Calmes voluptés de campagne anglaise, par Jean-Pierre Gilson, photographe

©Jean-Pierre Gilson 

Maintenant, quand j’entends quelqu’un me dire que la peinture de Jean-Baptiste Corot est bourgeoise, je me mets à hurler directement.

Idem avec les critiques contre les grands paysagistes anglais tels John Constable, Thomas Gainsborough ou John Ruskin.

Comment ? Tant de sensibilité, de délicatesse et de calme vision panthéiste serait définitivement out, ringard, petitement académique ?
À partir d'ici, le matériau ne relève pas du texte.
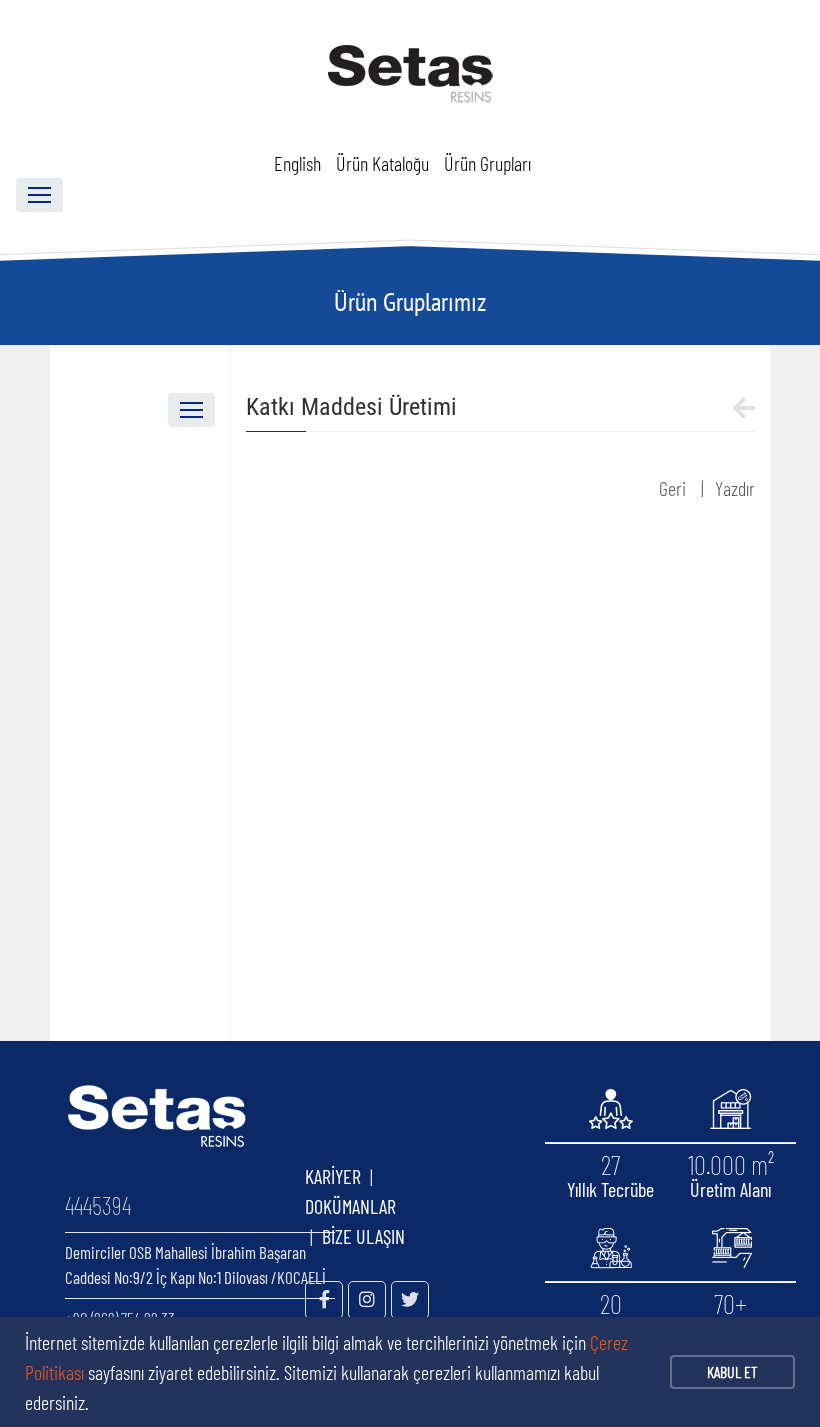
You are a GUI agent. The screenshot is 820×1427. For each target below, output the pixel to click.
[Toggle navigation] (39, 195)
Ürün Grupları (487, 163)
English (297, 163)
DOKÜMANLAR (386, 1206)
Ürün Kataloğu (382, 163)
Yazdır (735, 488)
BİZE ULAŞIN (363, 1236)
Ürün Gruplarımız (410, 301)
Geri (672, 488)
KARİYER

Il n’y a rien de plus révolutionnaire que la volupté, disait Baudelaire, et peut-être avce lui l’artiste Jean-Pierre Gilson dont le livre Campagne anglaise, publié par Trans Photographic Press (Dominique Gaessler) est de toute beauté.

On peut vivre longtemps dans ses images, qui sont des tableaux photographiques d’une Angleterre où l’on ressent encore fortement la profondeur d’une culture ancrée dans un paysage façonné par la qualité de la terre, la charge des ciels et le travail paysan.

Les vals et les bocages, les ronces et les sentes, les brumes et les mousses.

Jean-Pierre Gilson photographie l’hiver, le froid, le givre, les flaques d’eau, quelque chose de glacé et de pourtant très confortant.

Du temps s’est déposé ici, et du silence, et toute la puissance du monde premier.

Le noir & blanc est surtout une symphonie de gris.

« L’image monochrome, précise en préface l’écrivain William Boyd, nous fait voir le paysage différemment, avec plus d’acuité. »

On arrive par Douvres, dans le Kent, par les falaises de craie blanche et les fossiles, il ne faudrait pas oublier que l’Angleterre est une île ayant arrêté les armées du monde.

La mer se déchaîne mais tout est calme, impeccablement dessiné ou affirmé par l’objectif qui ne cille pas.

Une cabine téléphonique, des petites routes, des murs de pierre, on y est.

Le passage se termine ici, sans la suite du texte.